▶ TASK ITEM: The answer must consist of every record below, transcribed exactly.

▶ MATERIAL TO PROCESS:
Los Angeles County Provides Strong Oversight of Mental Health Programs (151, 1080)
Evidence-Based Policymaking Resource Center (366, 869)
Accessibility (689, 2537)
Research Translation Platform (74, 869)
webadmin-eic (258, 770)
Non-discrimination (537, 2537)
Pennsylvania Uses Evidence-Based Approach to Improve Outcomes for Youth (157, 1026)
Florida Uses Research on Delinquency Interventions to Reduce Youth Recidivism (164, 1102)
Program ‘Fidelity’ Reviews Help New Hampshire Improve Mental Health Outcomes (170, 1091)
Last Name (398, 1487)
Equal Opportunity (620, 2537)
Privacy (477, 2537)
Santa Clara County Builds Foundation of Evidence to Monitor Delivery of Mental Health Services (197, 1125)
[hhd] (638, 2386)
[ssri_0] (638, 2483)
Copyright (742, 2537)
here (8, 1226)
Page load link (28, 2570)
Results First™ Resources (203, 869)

▶ SOLUTION FOR THIS EXERCISE:
Los Angeles County Provides Strong Oversight of Mental Health Programs (151, 1080)
Evidence-Based Policymaking Resource Center (366, 869)
Accessibility (689, 2537)
Research Translation Platform (74, 869)
webadmin-eic (258, 770)
Non-discrimination (537, 2537)
Pennsylvania Uses Evidence-Based Approach to Improve Outcomes for Youth (157, 1026)
Florida Uses Research on Delinquency Interventions to Reduce Youth Recidivism (164, 1102)
Program ‘Fidelity’ Reviews Help New Hampshire Improve Mental Health Outcomes (170, 1091)
Last Name (398, 1487)
Equal Opportunity (620, 2537)
Privacy (477, 2537)
Santa Clara County Builds Foundation of Evidence to Monitor Delivery of Mental Health Services (197, 1125)
[hhd] (638, 2386)
[ssri_0] (638, 2483)
Copyright (742, 2537)
here (8, 1226)
Page load link (28, 2570)
Results First™ Resources (203, 869)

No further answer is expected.